La stanza fu percorsa da una corrente fredda. Ebbi una sensazione di morte che si sprigionò dal plesso solare, la mente mi s’annebbiò. Mi sedetti per una decina di minuti prima di ritornare totalmente in me stesso. E vidi il tavolo sgombro dalla pergamena, dalla china e dalla cannetta come se un’onda di risacca li avesse riseppelliti nell’oscura profondità marina del tempo passato. Incerto sulle gambe pronunciai a voce alta:
«Mamma, ci sei?» .
Non ebbi alcuna risposta. Nessun impulso, nessuna contrazione muscolare.
«Mamma, ci sei? Mamma…Mamma…Mamma…», dissi con paura, piangendo. La mano e il braccio rimanevano inerti: la mamma era morta veramente.

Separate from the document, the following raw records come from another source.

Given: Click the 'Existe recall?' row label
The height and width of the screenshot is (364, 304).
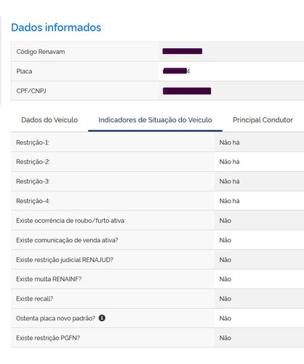Looking at the screenshot, I should 35,298.
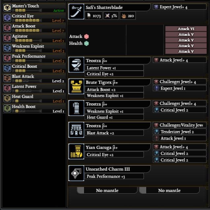This screenshot has width=210, height=210.
Task: Click the Critical Eye skill icon
Action: coord(7,18)
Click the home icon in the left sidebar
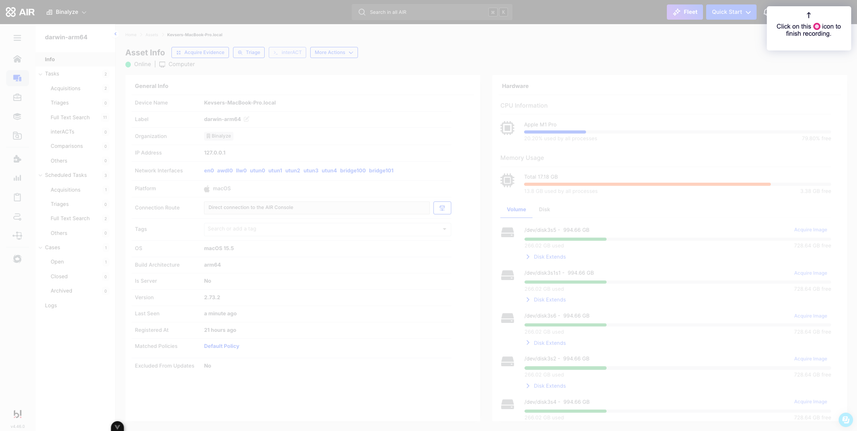This screenshot has width=857, height=431. (x=17, y=59)
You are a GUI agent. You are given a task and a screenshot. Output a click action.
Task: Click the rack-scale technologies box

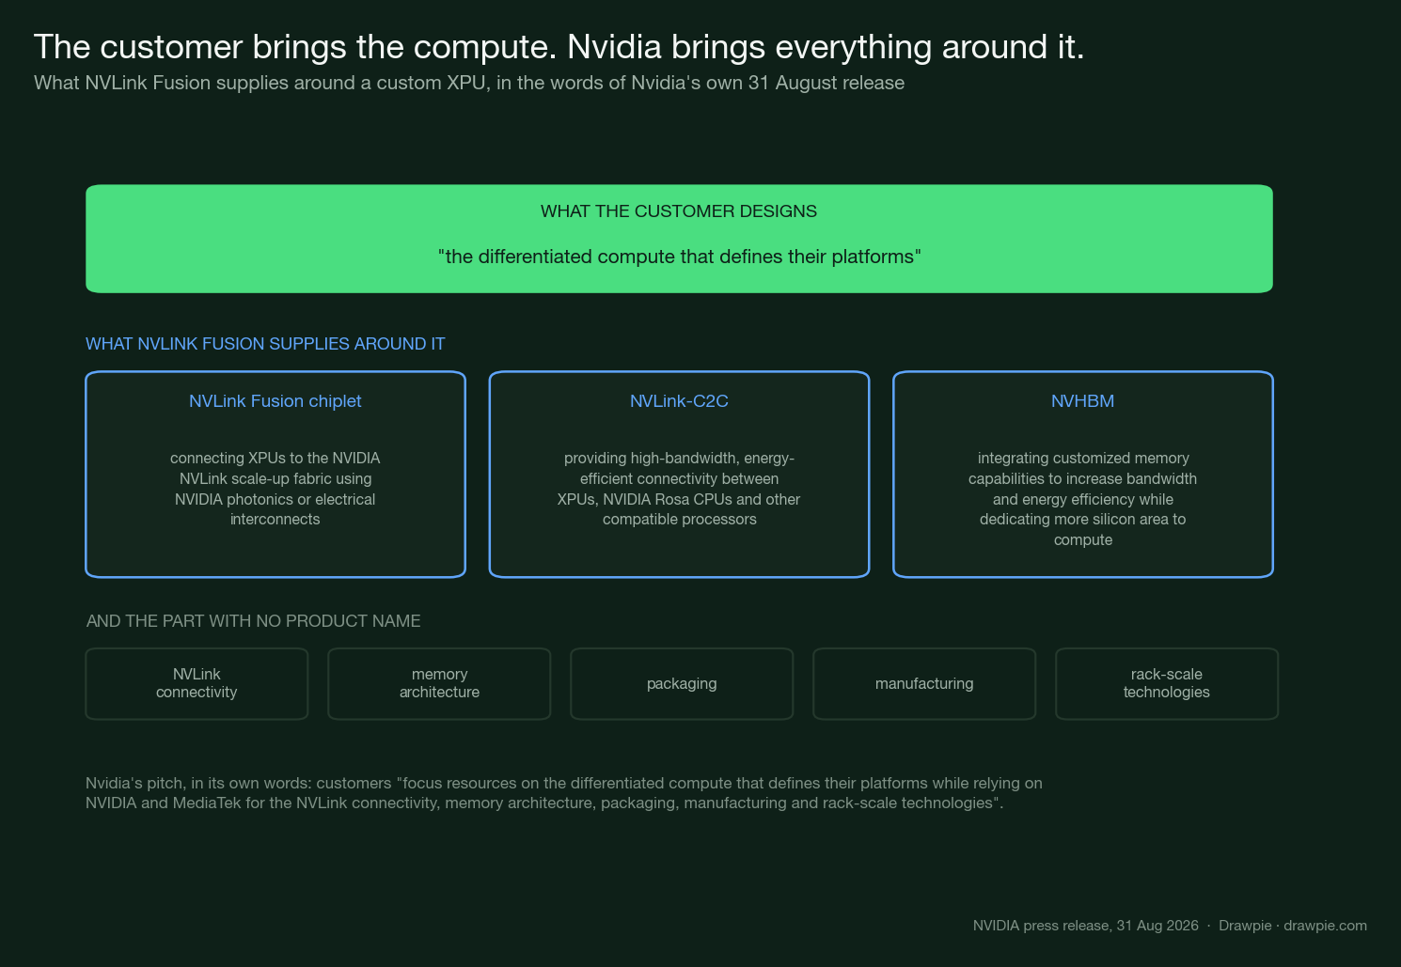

E i vivaci colori del talismano del comando s’erano ingrigiti: anch’esso aveva perso la vita perché necessitava di un uomo che ne accettasse i poteri e io, l’erede, unica persona che aveva il diritto e dovere di esercitarli, con ingratitudine, li avevo ripudiati, dispersi nel nulla. Il talismano era diventato un oggetto inerte, non più dimora del babbo e delle centurie di spiriti, prezioso scrigno di memorie immense e intime emozioni.
La colpa di quel disastro risiedeva solo nel mio essere razionale. Il babbo mi aveva messo di fronte a un bivio cioè accettare o rifiutare le regole che lui aveva imposto al talismano prima della mia nascita: non era un o con me o contro di me, ma dovevo decidere se stare o dentro o fuori a una linea chiusa tracciata senza potere sostare sopra di essa. La persona che ero stato prevalse facendomi sentire estraneo alla nuova strada prospettata; l’indisponibilità ad abbandonarmi al credere senza cercare spiegazioni, senza spirito critico – mi ero illuso di esservi riuscito – e l’orgoglio della mia coscienza, mi ponevano inevitabilmente fuori dalla linea del babbo. Obbedii alla legge dentro di me.
E schiusi la finestra per salutare il Mago con la mano tesa verso il cielo:
«Babbo, ti ho liberato dalla prigione del talismano!»
Il rifiuto dell’accettazione dei poteri del talismano ebbe quale grave conseguenza l’impossibilità di comunicare con l’Aldilà. Mi mancò ben presto la consolazione delle conversazioni con la mamma e per sentirla vicina accrescevo la nostalgia portando di frequente i fiori in Certosa.
Un sabato pomeriggio decisi di recarmi al cimitero in automobile. Al ritorno, il traffico da giorno feriale in ora di punta, le deviazioni e le strettoie per i tanti lavori stradali, la grande quantità di turisti per il centro di Bologna, una manifestazione a poche centinaia di metri da casa mia, sembravano rendere impossibile trovare un parcheggio. Imboccai la mia strada e un’automobile lasciò libero il posto di fronte al mio portone per cui parcheggiai agevolmente. Se fossi passato un attimo dopo il posto sarebbe stato occupato da altri. Era questa, mi chiesi, una sincronia, una coincidenza ripetuta secondo un codice ben conosciuto, il cui significato poteva essere interpretato «Io ci sono ancora ma non ti posso più parlare»? Terminata la manovra di parcheggio sorrisi quindi schioccai come altre volte un bacio su una guancia immaginaria dicendo grazie con gli occhi rossi e il petto gonfio di gioia.
Quando avvengono delle coincidenze, nonostante la mia razionalità, le registro nella mente; non ricavando alcuna certezza, esse mi rimandano al dubbio. Ogni cosa del mondo anche la più certa, una montagna, un oceano, la vita e la morte, dovrebbe indirizzarci verso il dubbio, essendo il vero meno vero della verosimiglianza.